**Exercise description**
Arrange the lines below as a numbered list, leaving out the blank lines.

**Data shown**
>> START

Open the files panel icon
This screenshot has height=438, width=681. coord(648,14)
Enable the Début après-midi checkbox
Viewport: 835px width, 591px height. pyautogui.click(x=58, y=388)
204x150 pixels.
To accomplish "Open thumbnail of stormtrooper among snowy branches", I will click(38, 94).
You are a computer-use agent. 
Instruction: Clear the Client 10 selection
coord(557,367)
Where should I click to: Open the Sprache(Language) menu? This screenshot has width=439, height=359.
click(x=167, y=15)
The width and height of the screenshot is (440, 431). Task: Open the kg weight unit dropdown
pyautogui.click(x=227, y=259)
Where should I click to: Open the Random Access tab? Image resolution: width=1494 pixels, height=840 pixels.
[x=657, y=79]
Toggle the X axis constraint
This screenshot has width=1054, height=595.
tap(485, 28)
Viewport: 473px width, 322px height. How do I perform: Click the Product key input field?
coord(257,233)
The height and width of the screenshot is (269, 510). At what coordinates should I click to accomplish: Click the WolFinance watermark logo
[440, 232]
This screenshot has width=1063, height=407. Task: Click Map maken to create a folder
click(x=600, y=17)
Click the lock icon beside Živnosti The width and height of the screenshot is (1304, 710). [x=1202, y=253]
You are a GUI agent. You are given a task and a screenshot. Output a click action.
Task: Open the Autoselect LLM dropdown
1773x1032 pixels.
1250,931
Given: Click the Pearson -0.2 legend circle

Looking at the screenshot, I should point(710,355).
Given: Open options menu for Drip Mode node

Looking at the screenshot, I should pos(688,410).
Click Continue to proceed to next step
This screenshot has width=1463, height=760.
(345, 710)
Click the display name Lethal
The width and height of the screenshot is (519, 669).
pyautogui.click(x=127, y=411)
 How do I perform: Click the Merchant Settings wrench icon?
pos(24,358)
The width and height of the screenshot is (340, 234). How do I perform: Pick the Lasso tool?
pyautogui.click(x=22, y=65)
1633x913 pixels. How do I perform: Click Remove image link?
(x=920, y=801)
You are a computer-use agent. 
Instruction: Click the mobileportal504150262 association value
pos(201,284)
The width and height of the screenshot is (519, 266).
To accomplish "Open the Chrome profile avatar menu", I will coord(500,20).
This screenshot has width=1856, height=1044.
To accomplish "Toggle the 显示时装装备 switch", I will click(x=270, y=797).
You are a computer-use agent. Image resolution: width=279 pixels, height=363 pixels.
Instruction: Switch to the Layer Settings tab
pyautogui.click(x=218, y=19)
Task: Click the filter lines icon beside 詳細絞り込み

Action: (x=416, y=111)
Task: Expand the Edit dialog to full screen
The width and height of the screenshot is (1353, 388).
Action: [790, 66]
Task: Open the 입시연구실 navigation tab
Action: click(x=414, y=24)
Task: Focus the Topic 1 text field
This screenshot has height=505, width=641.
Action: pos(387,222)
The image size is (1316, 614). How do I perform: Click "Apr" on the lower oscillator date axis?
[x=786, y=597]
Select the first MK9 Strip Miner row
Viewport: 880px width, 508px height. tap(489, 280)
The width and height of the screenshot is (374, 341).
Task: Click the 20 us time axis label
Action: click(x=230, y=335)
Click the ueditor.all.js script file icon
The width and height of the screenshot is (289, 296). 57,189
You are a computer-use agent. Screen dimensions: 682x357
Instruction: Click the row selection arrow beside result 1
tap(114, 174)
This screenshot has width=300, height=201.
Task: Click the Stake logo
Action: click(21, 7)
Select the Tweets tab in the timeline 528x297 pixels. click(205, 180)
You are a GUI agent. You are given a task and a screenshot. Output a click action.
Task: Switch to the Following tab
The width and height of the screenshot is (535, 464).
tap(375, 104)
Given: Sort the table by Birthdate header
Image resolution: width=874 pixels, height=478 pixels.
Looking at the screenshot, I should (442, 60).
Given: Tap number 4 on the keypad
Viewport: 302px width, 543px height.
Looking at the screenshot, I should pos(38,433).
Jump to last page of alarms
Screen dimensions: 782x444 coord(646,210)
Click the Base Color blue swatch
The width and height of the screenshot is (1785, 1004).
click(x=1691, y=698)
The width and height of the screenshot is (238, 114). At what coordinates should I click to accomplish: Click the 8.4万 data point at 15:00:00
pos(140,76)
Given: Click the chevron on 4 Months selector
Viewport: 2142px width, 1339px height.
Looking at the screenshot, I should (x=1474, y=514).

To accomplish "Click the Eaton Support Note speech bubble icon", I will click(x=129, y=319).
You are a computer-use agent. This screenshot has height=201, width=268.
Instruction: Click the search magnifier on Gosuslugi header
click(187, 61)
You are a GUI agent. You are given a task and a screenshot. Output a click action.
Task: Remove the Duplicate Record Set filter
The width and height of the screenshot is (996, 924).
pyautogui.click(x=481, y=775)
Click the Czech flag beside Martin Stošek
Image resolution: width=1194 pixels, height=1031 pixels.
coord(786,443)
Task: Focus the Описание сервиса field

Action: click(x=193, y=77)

>> END

**Response to the task**
1. Open the files panel icon
2. This screenshot has height=438, width=681. coord(648,14)
3. Enable the Début après-midi checkbox
4. Viewport: 835px width, 591px height. pyautogui.click(x=58, y=388)
5. 204x150 pixels.
6. To accomplish "Open thumbnail of stormtrooper among snowy branches", I will click(38, 94).
7. You are a computer-use agent. 
8. Instruction: Clear the Client 10 selection
9. coord(557,367)
10. Where should I click to: Open the Sprache(Language) menu? This screenshot has width=439, height=359.
11. click(x=167, y=15)
12. The width and height of the screenshot is (440, 431). Task: Open the kg weight unit dropdown
13. pyautogui.click(x=227, y=259)
14. Where should I click to: Open the Random Access tab? Image resolution: width=1494 pixels, height=840 pixels.
15. [x=657, y=79]
16. Toggle the X axis constraint
17. This screenshot has width=1054, height=595.
18. tap(485, 28)
19. Viewport: 473px width, 322px height. How do I perform: Click the Product key input field?
20. coord(257,233)
21. The height and width of the screenshot is (269, 510). At what coordinates should I click to accomplish: Click the WolFinance watermark logo
22. [440, 232]
23. This screenshot has width=1063, height=407. Task: Click Map maken to create a folder
24. click(x=600, y=17)
25. Click the lock icon beside Živnosti The width and height of the screenshot is (1304, 710). [x=1202, y=253]
26. You are a GUI agent. You are given a task and a screenshot. Output a click action.
27. Task: Open the Autoselect LLM dropdown
28. 1773x1032 pixels.
29. 1250,931
30. Given: Click the Pearson -0.2 legend circle
31. Looking at the screenshot, I should point(710,355).
32. Given: Open options menu for Drip Mode node
33. Looking at the screenshot, I should pos(688,410).
34. Click Continue to proceed to next step
35. This screenshot has width=1463, height=760.
36. (345, 710)
37. Click the display name Lethal
38. The width and height of the screenshot is (519, 669).
39. pyautogui.click(x=127, y=411)
40.  How do I perform: Click the Merchant Settings wrench icon?
41. pos(24,358)
42. The width and height of the screenshot is (340, 234). How do I perform: Pick the Lasso tool?
43. pyautogui.click(x=22, y=65)
44. 1633x913 pixels. How do I perform: Click Remove image link?
45. (x=920, y=801)
46. You are a computer-use agent. 
47. Instruction: Click the mobileportal504150262 association value
48. pos(201,284)
49. The width and height of the screenshot is (519, 266).
50. To accomplish "Open the Chrome profile avatar menu", I will coord(500,20).
51. This screenshot has width=1856, height=1044.
52. To accomplish "Toggle the 显示时装装备 switch", I will click(x=270, y=797).
53. You are a computer-use agent. Image resolution: width=279 pixels, height=363 pixels.
54. Instruction: Switch to the Layer Settings tab
55. pyautogui.click(x=218, y=19)
56. Task: Click the filter lines icon beside 詳細絞り込み
57. Action: (x=416, y=111)
58. Task: Expand the Edit dialog to full screen
59. The width and height of the screenshot is (1353, 388).
60. Action: [790, 66]
61. Task: Open the 입시연구실 navigation tab
62. Action: click(x=414, y=24)
63. Task: Focus the Topic 1 text field
64. This screenshot has height=505, width=641.
65. Action: pos(387,222)
66. The image size is (1316, 614). How do I perform: Click "Apr" on the lower oscillator date axis?
67. [x=786, y=597]
68. Select the first MK9 Strip Miner row
69. Viewport: 880px width, 508px height. tap(489, 280)
70. The width and height of the screenshot is (374, 341).
71. Task: Click the 20 us time axis label
72. Action: click(x=230, y=335)
73. Click the ueditor.all.js script file icon
74. The width and height of the screenshot is (289, 296). 57,189
75. You are a computer-use agent. Screen dimensions: 682x357
76. Instruction: Click the row selection arrow beside result 1
77. tap(114, 174)
78. This screenshot has width=300, height=201.
79. Task: Click the Stake logo
80. Action: click(21, 7)
81. Select the Tweets tab in the timeline 528x297 pixels. click(205, 180)
82. You are a GUI agent. You are given a task and a screenshot. Output a click action.
83. Task: Switch to the Following tab
84. The width and height of the screenshot is (535, 464).
85. tap(375, 104)
86. Given: Sort the table by Birthdate header
87. Image resolution: width=874 pixels, height=478 pixels.
88. Looking at the screenshot, I should (442, 60).
89. Given: Tap number 4 on the keypad
90. Viewport: 302px width, 543px height.
91. Looking at the screenshot, I should pos(38,433).
92. Jump to last page of alarms
93. Screen dimensions: 782x444 coord(646,210)
94. Click the Base Color blue swatch
95. The width and height of the screenshot is (1785, 1004).
96. click(x=1691, y=698)
97. The width and height of the screenshot is (238, 114). At what coordinates should I click to accomplish: Click the 8.4万 data point at 15:00:00
98. pos(140,76)
99. Given: Click the chevron on 4 Months selector
100. Viewport: 2142px width, 1339px height.
101. Looking at the screenshot, I should (x=1474, y=514).
102. To accomplish "Click the Eaton Support Note speech bubble icon", I will click(x=129, y=319).
103. You are a computer-use agent. This screenshot has height=201, width=268.
104. Instruction: Click the search magnifier on Gosuslugi header
105. click(187, 61)
106. You are a GUI agent. You are given a task and a screenshot. Output a click action.
107. Task: Remove the Duplicate Record Set filter
108. The width and height of the screenshot is (996, 924).
109. pyautogui.click(x=481, y=775)
110. Click the Czech flag beside Martin Stošek
111. Image resolution: width=1194 pixels, height=1031 pixels.
112. coord(786,443)
113. Task: Focus the Описание сервиса field
114. Action: click(x=193, y=77)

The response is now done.